I have come to Delhi with Jagrata & Judhajit for a couple of days for some personal work in New Delhi. We are staying at hotel The Park in New Delhi. It’s just opposite to the iconic architectural masterpiece of 18th century – Jantar Mantar.
Jagrata and I were remembering this place as she used to wait with Judhajit in the lawns of Jantar Mantar for me to come from my office in the evening and pick them up for shopping etc in Connaught Place area. Babai was toddler then. 🙂
Judhajit and I walked across from our hotel to the Jantar Mantar. It is an equinoctial sundial, consisting of a gigantic triangular gnomon with the hypotenuse parallel to the Earth’s axis. On either side of the gnomon is a quadrant of a circle, parallel to the plane of the equator. The instrument is intended to measure the time of day, correct to half a second and declination of the Sun and the other heavenly bodies.

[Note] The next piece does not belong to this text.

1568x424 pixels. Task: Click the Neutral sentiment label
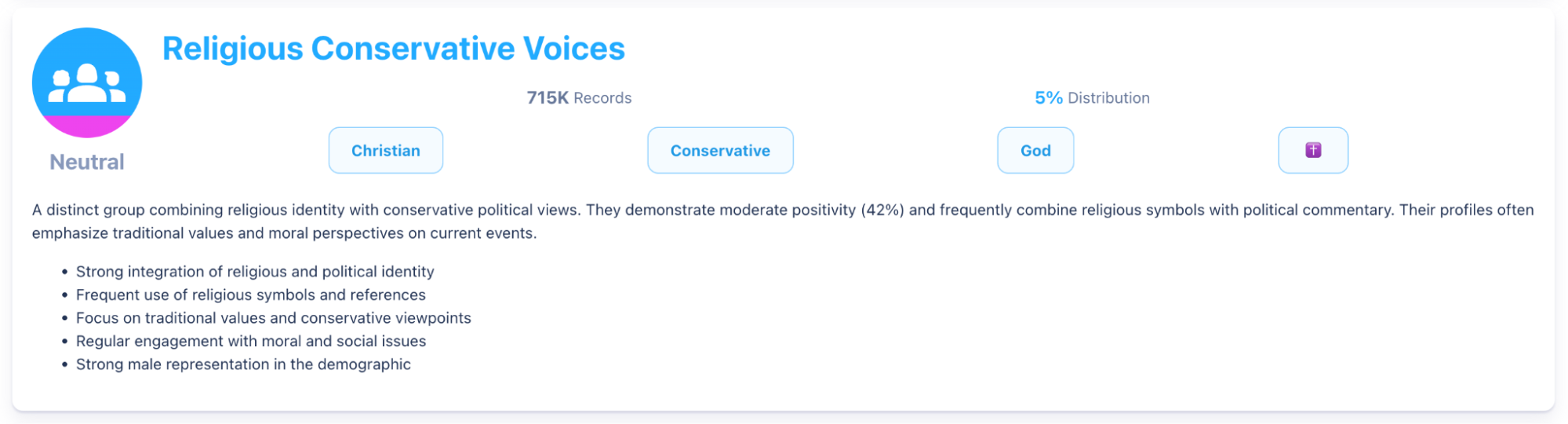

The jantars have evocative names like, Samrat Yantra, Jai Prakash Yantra, and Mishra Yantra; each of which are used to for various astronomical calculations. The primary purpose of the observatory was to compile astronomical tables, and to predict the times and movements of the sun, the moon and planets. Designed for the observation of astronomical positions with the naked eye, they embody several architectural and instrumental innovations. This is the most significant, most comprehensive, and the best preserved of India’s historic observatories.




It is an expression of the astronomical skills and cosmological concepts of the court of a scholarly prince at the end of the Mughal period. The site is one of five built by Maharaja Jai Singh II of Jaipur as he was given by Mughal emperor Muhammad Shah the task of revising the calendar and astronomical tables. The construction was completed in 1724.
The primary purpose of the observatory was to compile astronomical tables, and to predict the times and movements of the sun, moon and planets. Some of these purposes nowadays would be classified as astronomy. Maharaja Jai Singh II built five similar observatories in west-central India, all known by the name Jantar Mantar. They are located at Jaipur, Ujjain, Mathura and Varanasi.
While the purpose of the Jantar Mantars is astronomy and astrology, they are also a major tourist attraction and a significant monument of the history of astronomy. The sundial at the Jaipur Jantar Mantar is the largest stone sundial in the world. The Jaipur Jantar Mantar is a UNESCO World Heritage site.
Jantar mantar is one of the best thing to visit in Delhi, It is a kind of clock used by king of Delhi. There is one more solar clock which is locate din Jaipur i think. Wonderful information for readers. Keep posting.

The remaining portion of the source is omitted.